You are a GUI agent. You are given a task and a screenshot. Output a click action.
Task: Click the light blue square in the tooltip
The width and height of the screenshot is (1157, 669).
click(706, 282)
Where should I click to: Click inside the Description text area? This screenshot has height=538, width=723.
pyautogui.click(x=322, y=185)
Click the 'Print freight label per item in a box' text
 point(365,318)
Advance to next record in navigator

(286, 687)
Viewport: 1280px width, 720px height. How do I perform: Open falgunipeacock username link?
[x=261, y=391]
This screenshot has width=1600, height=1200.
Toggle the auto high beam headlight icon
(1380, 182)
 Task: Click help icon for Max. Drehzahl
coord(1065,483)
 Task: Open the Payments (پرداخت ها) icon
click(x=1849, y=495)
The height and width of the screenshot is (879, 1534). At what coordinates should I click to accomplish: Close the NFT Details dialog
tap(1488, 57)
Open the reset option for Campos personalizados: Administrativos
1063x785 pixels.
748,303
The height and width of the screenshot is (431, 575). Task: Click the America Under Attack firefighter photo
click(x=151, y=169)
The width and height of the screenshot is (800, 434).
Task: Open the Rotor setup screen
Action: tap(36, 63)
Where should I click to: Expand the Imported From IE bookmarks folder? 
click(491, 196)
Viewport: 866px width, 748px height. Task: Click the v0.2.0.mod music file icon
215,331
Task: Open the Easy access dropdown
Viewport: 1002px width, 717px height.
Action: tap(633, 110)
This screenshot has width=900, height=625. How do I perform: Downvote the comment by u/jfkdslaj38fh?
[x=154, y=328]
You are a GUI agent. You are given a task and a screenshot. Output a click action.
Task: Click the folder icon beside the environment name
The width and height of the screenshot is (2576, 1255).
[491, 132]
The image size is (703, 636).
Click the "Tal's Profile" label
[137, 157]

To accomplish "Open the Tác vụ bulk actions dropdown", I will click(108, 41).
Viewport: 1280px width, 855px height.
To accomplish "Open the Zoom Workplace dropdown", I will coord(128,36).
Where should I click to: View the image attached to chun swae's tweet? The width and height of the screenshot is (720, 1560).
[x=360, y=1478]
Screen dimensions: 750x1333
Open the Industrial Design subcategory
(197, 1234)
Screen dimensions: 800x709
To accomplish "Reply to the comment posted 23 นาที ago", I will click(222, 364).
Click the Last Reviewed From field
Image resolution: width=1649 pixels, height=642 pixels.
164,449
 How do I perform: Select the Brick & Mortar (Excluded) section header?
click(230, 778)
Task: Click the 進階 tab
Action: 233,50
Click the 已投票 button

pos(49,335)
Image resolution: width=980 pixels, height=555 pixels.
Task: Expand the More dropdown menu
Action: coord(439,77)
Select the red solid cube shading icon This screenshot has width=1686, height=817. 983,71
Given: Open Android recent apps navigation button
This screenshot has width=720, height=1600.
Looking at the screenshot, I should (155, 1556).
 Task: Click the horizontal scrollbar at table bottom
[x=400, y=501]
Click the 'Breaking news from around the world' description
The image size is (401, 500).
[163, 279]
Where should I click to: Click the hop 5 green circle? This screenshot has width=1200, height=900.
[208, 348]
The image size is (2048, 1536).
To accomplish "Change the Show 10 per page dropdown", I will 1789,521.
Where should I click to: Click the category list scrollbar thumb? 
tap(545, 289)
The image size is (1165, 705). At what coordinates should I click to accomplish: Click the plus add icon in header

□ □ □ □

→ Goal
Copy out all of the material above word for word, line by line.

→ Exercise output
You are a GUI agent. You are given a task and a screenshot. Output a click action.
Task: Click the light blue square in the tooltip
The width and height of the screenshot is (1157, 669).
click(706, 282)
Where should I click to: Click inside the Description text area? This screenshot has height=538, width=723.
pyautogui.click(x=322, y=185)
Click the 'Print freight label per item in a box' text
 point(365,318)
Advance to next record in navigator

(286, 687)
Viewport: 1280px width, 720px height. How do I perform: Open falgunipeacock username link?
[x=261, y=391]
This screenshot has width=1600, height=1200.
Toggle the auto high beam headlight icon
(1380, 182)
 Task: Click help icon for Max. Drehzahl
coord(1065,483)
 Task: Open the Payments (پرداخت ها) icon
click(x=1849, y=495)
The height and width of the screenshot is (879, 1534). At what coordinates should I click to accomplish: Close the NFT Details dialog
tap(1488, 57)
Open the reset option for Campos personalizados: Administrativos
1063x785 pixels.
748,303
The height and width of the screenshot is (431, 575). Task: Click the America Under Attack firefighter photo
click(x=151, y=169)
The width and height of the screenshot is (800, 434).
Task: Open the Rotor setup screen
Action: tap(36, 63)
Where should I click to: Expand the Imported From IE bookmarks folder? 
click(491, 196)
Viewport: 866px width, 748px height. Task: Click the v0.2.0.mod music file icon
215,331
Task: Open the Easy access dropdown
Viewport: 1002px width, 717px height.
Action: tap(633, 110)
This screenshot has width=900, height=625. How do I perform: Downvote the comment by u/jfkdslaj38fh?
[x=154, y=328]
You are a GUI agent. You are given a task and a screenshot. Output a click action.
Task: Click the folder icon beside the environment name
The width and height of the screenshot is (2576, 1255).
[491, 132]
The image size is (703, 636).
Click the "Tal's Profile" label
[137, 157]

To accomplish "Open the Tác vụ bulk actions dropdown", I will click(108, 41).
Viewport: 1280px width, 855px height.
To accomplish "Open the Zoom Workplace dropdown", I will coord(128,36).
Where should I click to: View the image attached to chun swae's tweet? The width and height of the screenshot is (720, 1560).
[x=360, y=1478]
Screen dimensions: 750x1333
Open the Industrial Design subcategory
(197, 1234)
Screen dimensions: 800x709
To accomplish "Reply to the comment posted 23 นาที ago", I will click(222, 364).
Click the Last Reviewed From field
Image resolution: width=1649 pixels, height=642 pixels.
164,449
 How do I perform: Select the Brick & Mortar (Excluded) section header?
click(230, 778)
Task: Click the 進階 tab
Action: 233,50
Click the 已投票 button

pos(49,335)
Image resolution: width=980 pixels, height=555 pixels.
Task: Expand the More dropdown menu
Action: coord(439,77)
Select the red solid cube shading icon This screenshot has width=1686, height=817. 983,71
Given: Open Android recent apps navigation button
This screenshot has width=720, height=1600.
Looking at the screenshot, I should (155, 1556).
 Task: Click the horizontal scrollbar at table bottom
[x=400, y=501]
Click the 'Breaking news from around the world' description
The image size is (401, 500).
[163, 279]
Where should I click to: Click the hop 5 green circle? This screenshot has width=1200, height=900.
[208, 348]
The image size is (2048, 1536).
To accomplish "Change the Show 10 per page dropdown", I will 1789,521.
Where should I click to: Click the category list scrollbar thumb? 
tap(545, 289)
The image size is (1165, 705). At what coordinates should I click to accomplish: Click the plus add icon in header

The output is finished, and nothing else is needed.